Emil protes dengan pakaian yang dikenakan Bella, tapi gadis itu malah mengatakan, "Disini Indo, gerah, lagian aku pakai sesuai tempat kok!" Bella menjawab sembari mengoleskan cream di wajahnya.
"Tapi ada gue, Bella," Emil yang tadinya merebahkan diri, mendadak bangkit, dia duduk di sisi ranjang.
"Emang kenapa kalau Koko?" tanya Bella tanpa melihat lawan bicara.
"Bella, gue adalah lelaki dewasa yang normal, kalau tiba-tiba gue khilaf, Lo yang rugi," jawab Emil memijat tengkuknya.
"Yang bilang Koko anak kecil siapa?" Bella mulai mengoleskan body lotion ke tangan dan kakinya, gadis itu duduk disebelah Emil.
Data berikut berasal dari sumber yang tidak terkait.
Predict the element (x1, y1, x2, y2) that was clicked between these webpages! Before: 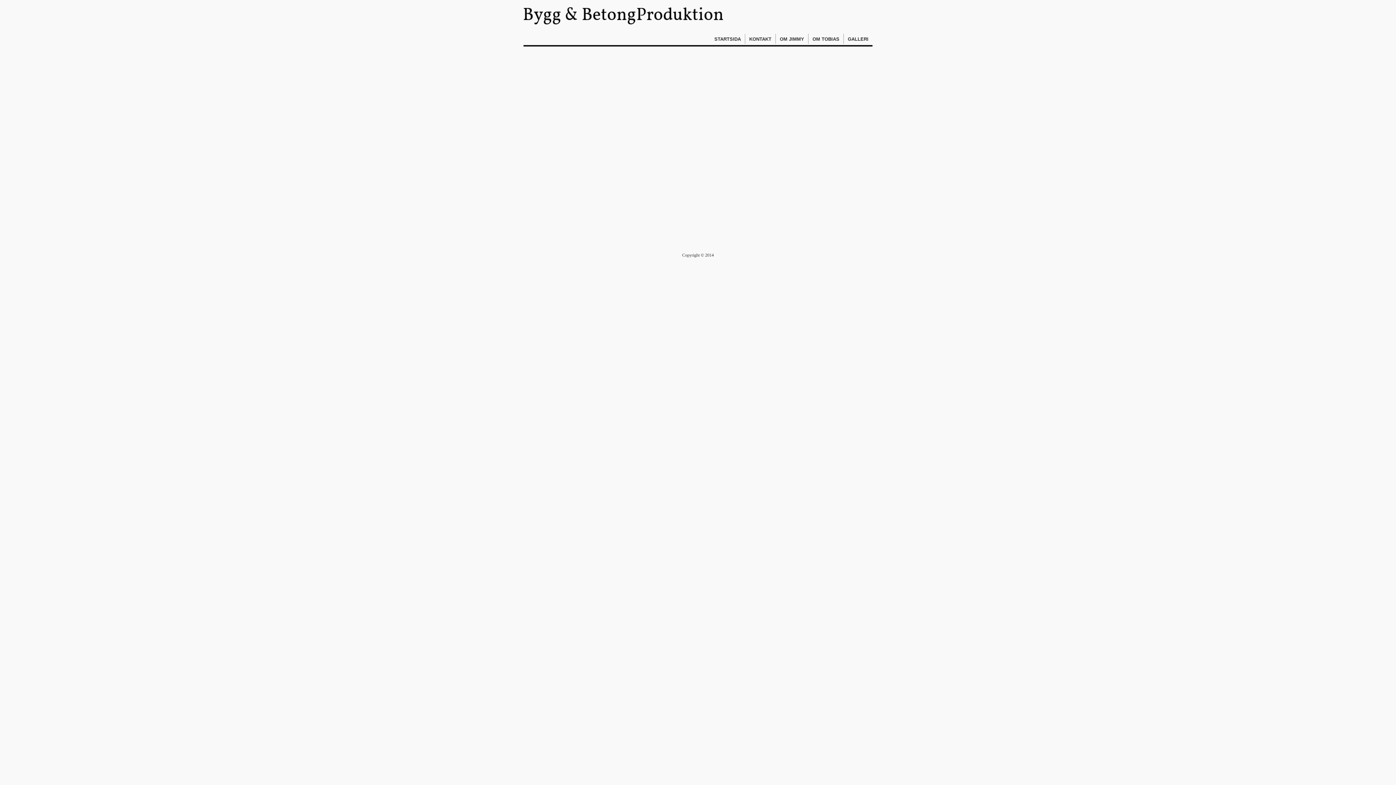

Emil bisa mencium wangi dari tempatnya duduk, gadis itu benar-benar tak menyadari ada singa ganas yang bisa kapan saja menyerangnya, "Gue balik aja deh Bel, jangan sampai gue maksa buat nidurin Lo!" Dia bangkit berdiri.
Bella menahan pergelangan tangan lelaki dengan kemeja biru muda itu. "Di sini aja koh, temani aku, malam ini aja, aku mohon," pintanya. "Aku janji nggak bakal cerewet, aku akan tenang."
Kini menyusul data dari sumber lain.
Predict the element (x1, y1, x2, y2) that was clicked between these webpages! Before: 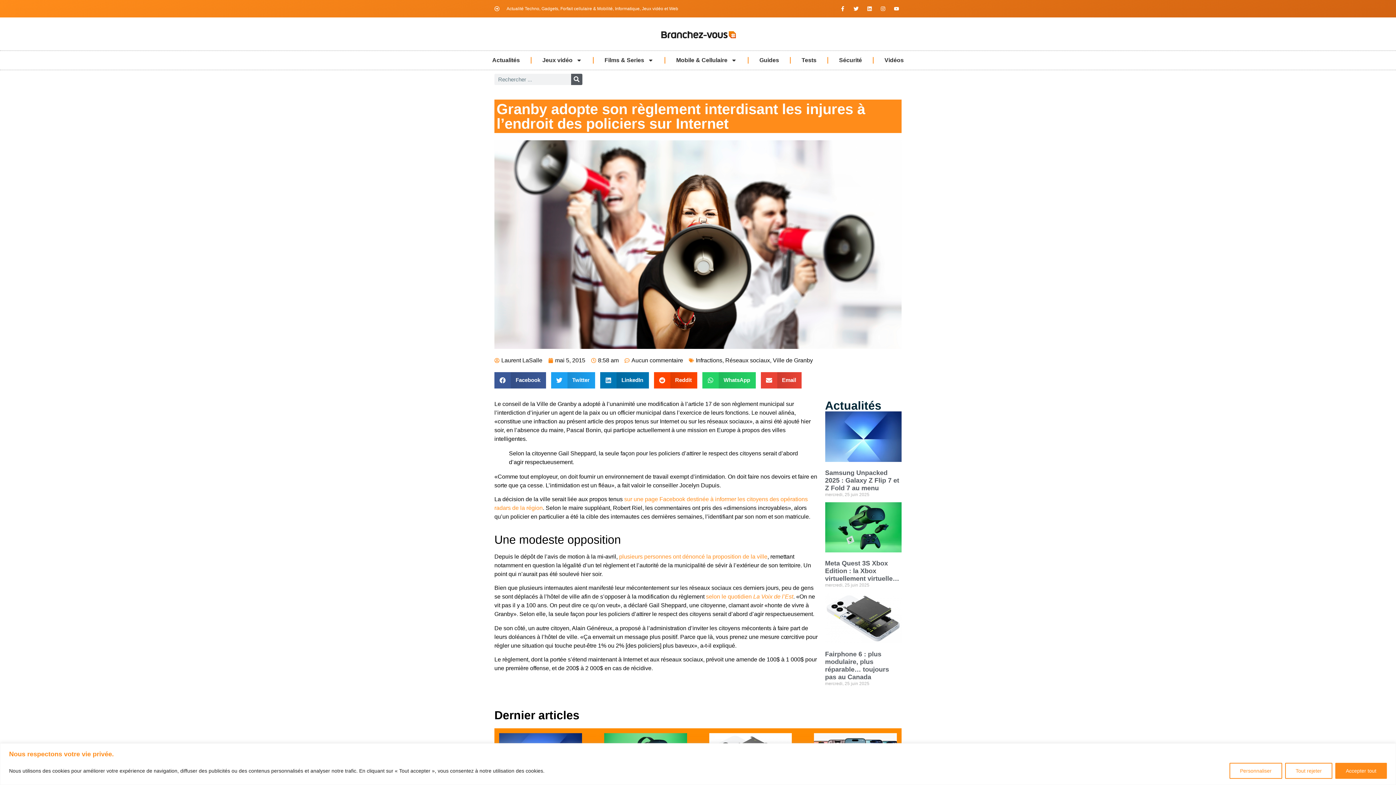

"Bukan itu masalahnya Bella, gue nggak yakin bisa menahan diri, Apalagi gue udah puasa belasan tahun,"
Bella diam lalu berdiri memeluk tubuh tinggi itu dari belakang, "Tolong temani aku koh, aku nggak mau sendiri," dia mengeratkan pelukannya, "Lagian kata mami, Koko kan impoten, nggak mungkin Koko ngajak gituan, kalau ciuman doang nggak masalah."
Emil menghela nafas, "Mami Lo salah sangka, karena selama belasan tahun, gue sama sekali nggak menyentuh mbak Hasya, itu karena beliau udah gue anggap kakak, tapi lo kan beda, kita nggak ada hubungan apapun, dan baru ketemu lagi, kita bahkan udah dua kali ciuman."
Bukannya melepaskan pelukannya, Bella malah mengitari Emil, dia memeluk kembali tubuh kekar itu, dan menyandarkan kepalanya di dada bidang lelaki itu, "Jangan tinggalin aku, aku nggak mau sendiri,"
Emil memejamkan matanya, Apa gadis itu tak sadar, jika Emil sedang mati-matian menahan tangannya, untuk tak membalas pelukan itu dan menyeretnya ke ranjang dibelakangnya, "Bel, lepasin jangan sampai gue beneran khilaf, bisa runyam urusannya,"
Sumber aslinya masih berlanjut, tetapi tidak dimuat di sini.